Every source type, books, articles, websites, has its own format.
Getting citations right protects your credibility as a researcher.
You have finished your research paper. The argument is solid. The evidence is strong. Then you reach the citations section and everything slows down. Which format goes where? Does the author name come first? Does the page number need a comma or a colon? Chicago style trips up even experienced writers because it has two distinct systems, and most guides do not explain clearly which one applies to you.
This guide cuts through that confusion. It covers both Chicago systems, explains when to use each one, and walks through the most common source types step by step. It is written for student researchers who want to get citations right the first time, whether you are submitting to a class, a competition, or a peer-reviewed journal.
Understanding citation format is one part of a larger skill set that academic publishing demands. If you want a broader view of how to write and submit research, the Publication Compass guide to the academic publishing process is a good place to start.
What is Chicago style and when should you use it?
Chicago style is a citation and formatting system published by the University of Chicago Press. It is defined in The Chicago Manual of Style, now in its 17th edition. Researchers in history, literature, philosophy, and the arts most commonly use it, though some social science and science fields use a variation of it as well.

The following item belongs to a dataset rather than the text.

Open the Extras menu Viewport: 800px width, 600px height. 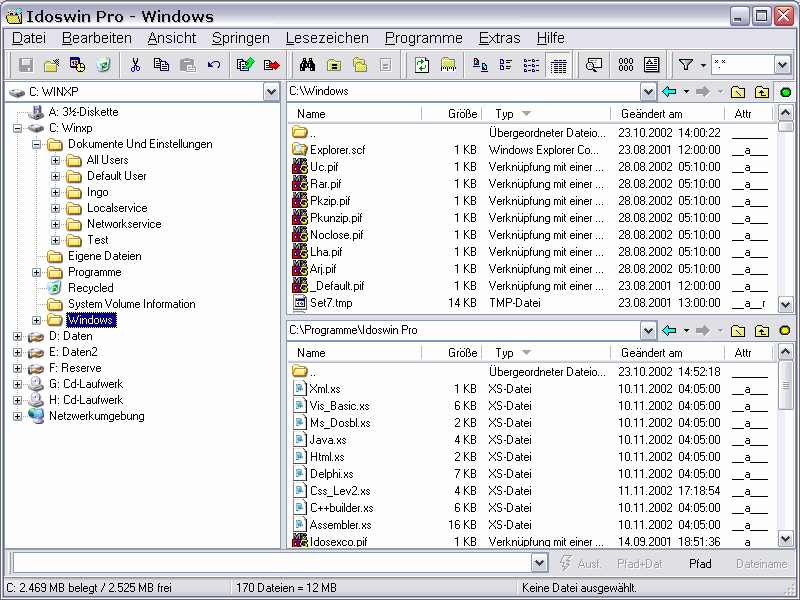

Chicago style is the dominant citation format in historical research. Journals like The Journal of American History and The American Historical Review both require Chicago-style footnotes and bibliographies for submitted manuscripts. If you are writing in the humanities and planning to submit your work for publication, learning Chicago style is not optional. It is a baseline expectation.
The reason Chicago style persists is practical. Footnotes let a writer add context, explain a source, or flag a disagreement without interrupting the main argument. That flexibility suits complex historical and philosophical writing in a way that parenthetical citations often do not.
How to cite sources in Chicago style: the two systems explained
Chicago style offers two citation systems. The Notes-Bibliography system uses footnotes or endnotes plus a bibliography at the end of the paper. The Author-Date system uses short in-text citations plus a reference list. Choosing the wrong system for your field is a common and avoidable mistake.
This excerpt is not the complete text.